It all started over the summer when Lara Tuthill traveled overseas to Nepal and Thailand. She came back sick and never got better.
"I was feeling pretty sick that whole time and tired," said Tuthill. "I explained it away by just different environment."
From July through November, she worked for Americorps, and in October she started having back pains. By Thanksgiving the pain was too much, so she went to the emergency room for a scan.
"He said, 'Lara we need to talk about your results,'" said Tuthill. "And then he told me I had a tumor and it was absolutely shocking. I'm only 25, I'm very active I was a collegiate runner and athlete, I eat healthy, I don't smoke or drink."
The colon cancer diagnosis even stunned the doctors.
"No one can really prepare you for that, it's just a bizarre experience when someone says, 'Oh, you have cancer.'"
Next came radiation treatments, and now chemotherapy.
"It kind of takes the wind out of your sails," said Tuthill. "The average age for colon cancer that I just read is 72, and I'm 25."
A new study found that a person born in 1990 has double the risk of early colon cancer and quadruple the risk of early rectal cancer as someone born in 1950. The cases involving younger adults has risen to 29 percent for rectal cancer and 17 percent for colon cancer, the study showed.

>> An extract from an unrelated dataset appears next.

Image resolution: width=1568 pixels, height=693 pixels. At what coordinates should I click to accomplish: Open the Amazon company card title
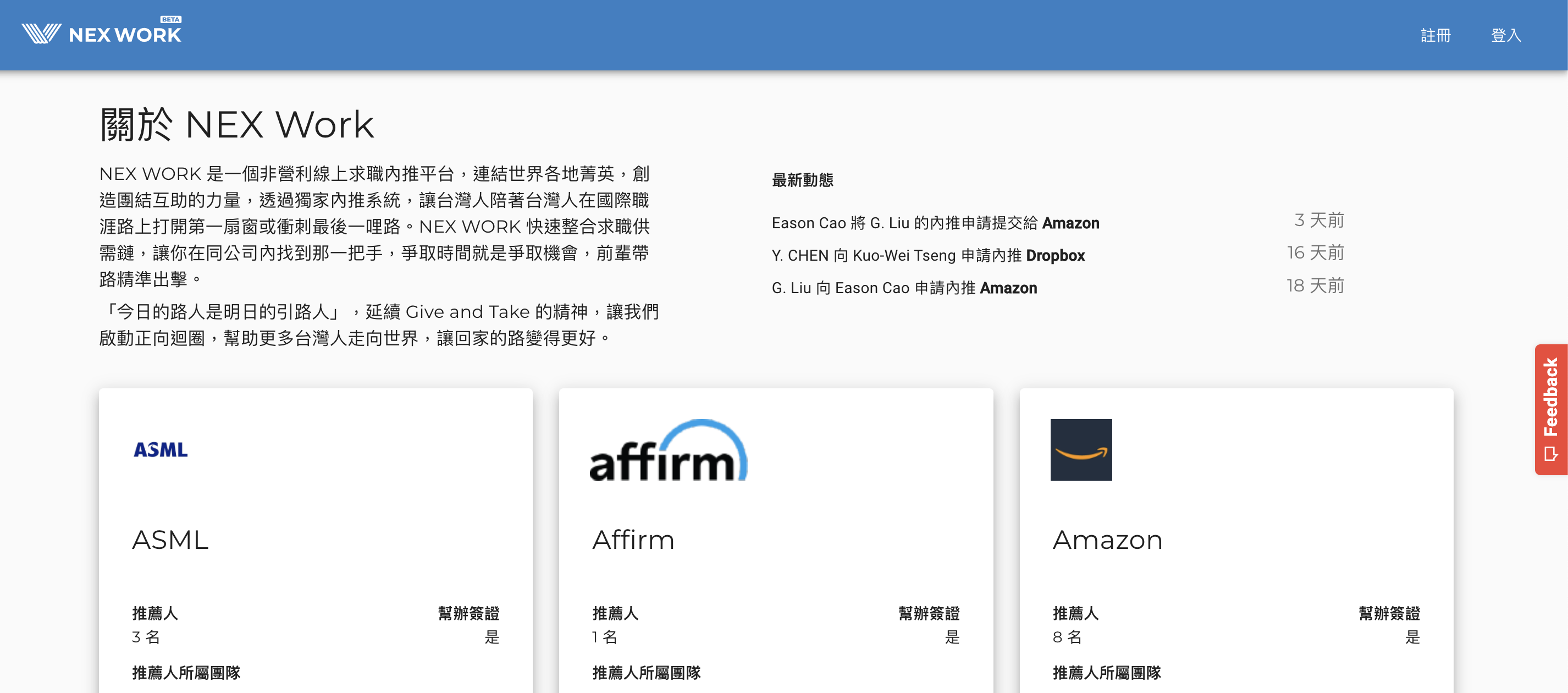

"We do see a lot of patients who have persistent symptoms, and finally they are seen and find out they do have cancer," said Shauna Williams, a colon and rectal surgeon at Saint Alphonsus.
Symptoms like abdominal pain, weight loss and rectal bleeding.
"Trying to find a younger patient who has those non-specific symptoms early on is difficult," said Williams. "It's not something that I could've seen coming and prevented."
Which means, Williams says, they never get tested sometimes until it's too late.
"It's hard to recommend a colonoscopy to a 25-year-old just because they have rectal bleeding," said Williams. "The chances of you finding something is really low and you'd have to scope a lot of patients unnecessarily."
Now the question is should the screening guidelines change?
"I don't think we have enough information yet to know whether we need to do that," said Williams.
There is another - less invasive way - for a young adult to get tested. Williams says it would only require a stool sample.
"It could find if something is going on and if it's a positive test, then you do further testing after that."
While scientists and researchers with the American Cancer Society haven't been able to pinpoint exactly why this dramatic increase is happening, they say some prime suspects are obesity, inactivity, and poor eating habits.
Williams also says if you have a family history of colorectal cancer, you should get screened earlier at around 40 years old and more frequently.